INTERNATIONAL (DROIT) — compétence des tribunaux — tribunaux québécois — matière familiale — garde d’enfant — déplacement illicite — violence conjugale — domicile de l’enfant — moyen déclinatoire.
INTERNATIONAL (DROIT) — forum non conveniens — compétence internationale — matière familiale — garde d’enfant — déplacement illicite — violence conjugale — domicile de l’enfant — moyen déclinatoire.
Appel d’un jugement de la Cour supérieure ayant rejeté un moyen déclinatoire et reconnu la compétence des tribunaux québécois pour statuer sur la garde d’un enfant. Accueilli.
Les parties ont commencé à faire vie commune en 2010 alors qu’elles vivaient toutes deux en Colombie-Britannique et une enfant est née de leur union en 2011. À l’automne 2012, en raison de la violence conjugale dont elle se dit victime, la mère a quitté le domicile familial avec l’enfant et elle est retournée vivre au Québec, y engageant des procédures en vue d’obtenir la garde de sa fille. Le père a toutefois demandé aux tribunaux québécois de décliner compétence en faveur des tribunaux de la Colombie-Britannique, soulignant que le déplacement de l’enfant, fait à son insu et sans son consentement, ne pouvait servir d’assise légale à un changement de domicile. Le juge de première instance a rejeté l’exception déclinatoire. Selon lui, même si la mère n’avait ni obtenu l’autorisation ni avisé le père avant de déménager avec sa fille, le déplacement effectué pour la sécurité de la mère et de l’enfant ne pouvait être qualifié d’illicite. De façon subsidiaire, il a ajouté que, même en déterminant que le domicile de l’enfant était situé en Colombie-Britannique, il se serait alors prévalu des articles 3135 et 3140 du Code civil du Québec (C.C.Q.) pour conserver compétence, étant convaincu que la sécurité de la mère et de l’enfant serait ainsi mieux assurée, ce qui sous-entendait que le déplacement pour un motif de sécurité constituait une mesure adéquate, voire la seule solution.
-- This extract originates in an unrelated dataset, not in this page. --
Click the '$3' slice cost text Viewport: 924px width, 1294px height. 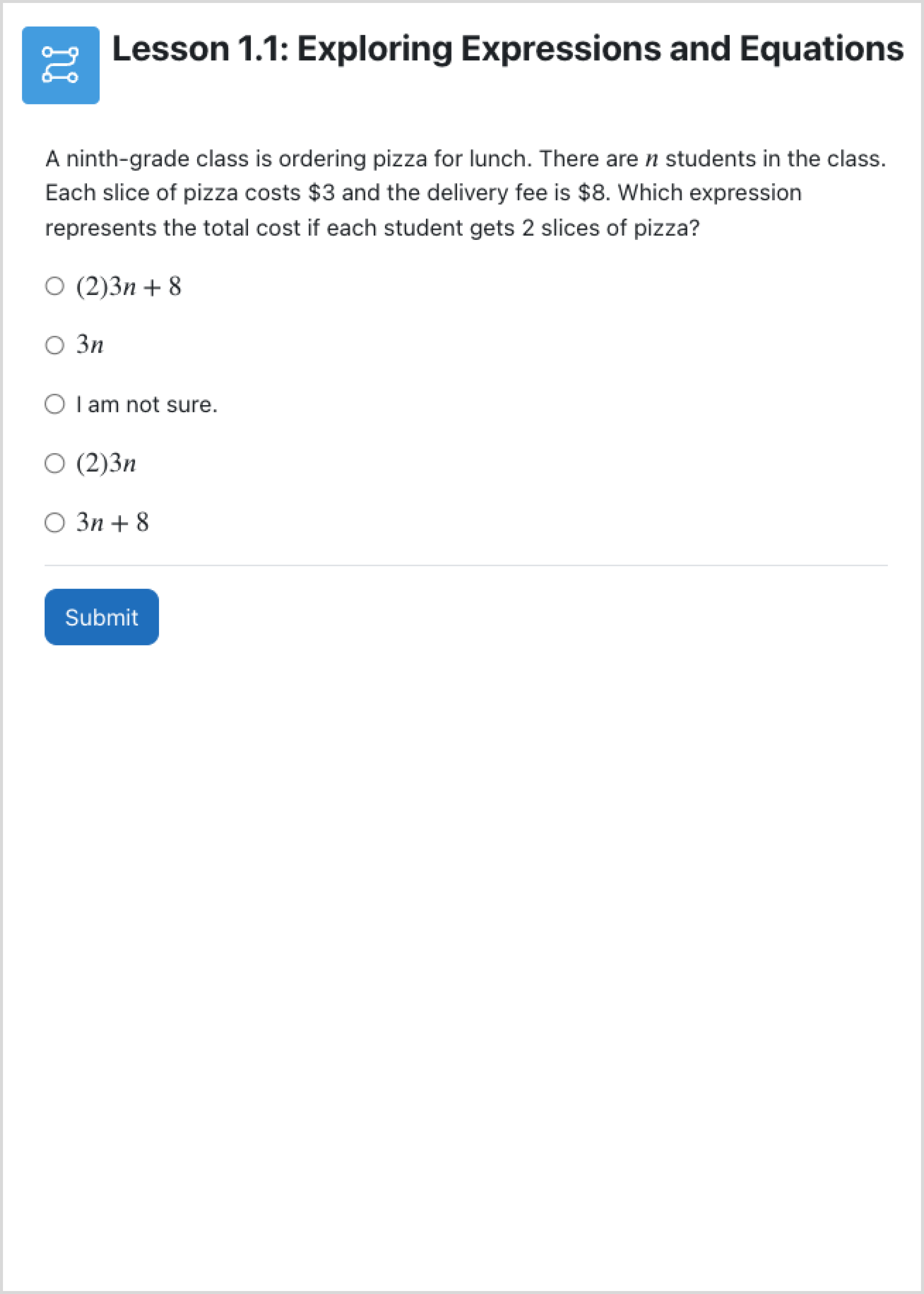[322, 193]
De plus, étant d’avis que le renvoi devant les autorités compétentes de la Colombie-Britannique imposerait un fardeau financier important à la mère et que cette dernière était victime du comportement violent du père, il a estimé qu’un tel renvoi serait injuste.
Décision
M. le juge Émond: Le juge a commis une erreur lorsqu’il a considéré que le déplacement était licite parce qu’il était nécessaire pour la sécurité de la mère et de l’enfant et qu’il a conclu, par conséquent, que le domicile de l’enfant n’était pas situé en Colombie-Britannique, mais bien au Québec. Le lieu de résidence habituel ne peut être modifié au gré d’un parent, sans autorisation de l’autre parent gardien. Accepter le contraire équivaudrait à reconnaître que le parent qui agit de façon unilatérale peut se prévaloir de sa propre faute au préjudice de l’enfant, qui se voit ainsi privé de la présence de l’un de ses parents. Enfin, le fait qu’en l’espèce la mère se soit déplacée par crainte pour sa sécurité et celle de l’enfant n’a pas eu pour effet de modifier le domicile de cette dernière. Le juge a aussi commis une erreur lorsqu’il a invoqué, à titre de motifs subsidiaires, les règles du forum non conveniens qui se trouvent aux articles 3135 et 3140 C.C.Q. D’une part, la règle énoncée à l’article 3135 C.C.Q. ne trouve pas application lorsque l’autorité étrangère est compétente pour trancher un litige. D’autre part, l’article 3140 C.C.Q. ne peut trouver application que dans les situations d’urgence ou celles présentant des inconvénients sérieux qui compromettent la santé physique ou psychologique d’une personne se trouvant au Québec. En l’espèce, ce n’est qu’en vertu de l’article 3136 C.C.Q. que le juge aurait pu conférer aux autorités québécoises la compétence pour connaître du litige, et ce, dans la mesure où une action en Colombie-Britannique se serait révélée impossible ou si l’on n’avait pu exiger qu’elle y soit introduite, ce qui n’est pas le cas en l’espèce. Ainsi, une audience en Colombie-Britannique respectera les règles de justice fondamentale et, s’il est vrai que la mère devra subir des inconvénients et supporter des frais importants pour faire valoir ses droits devant le tribunal compétent de la Colombie-Britannique, il s’agit d’une conséquence du déplacement qui s’est révélé illicite.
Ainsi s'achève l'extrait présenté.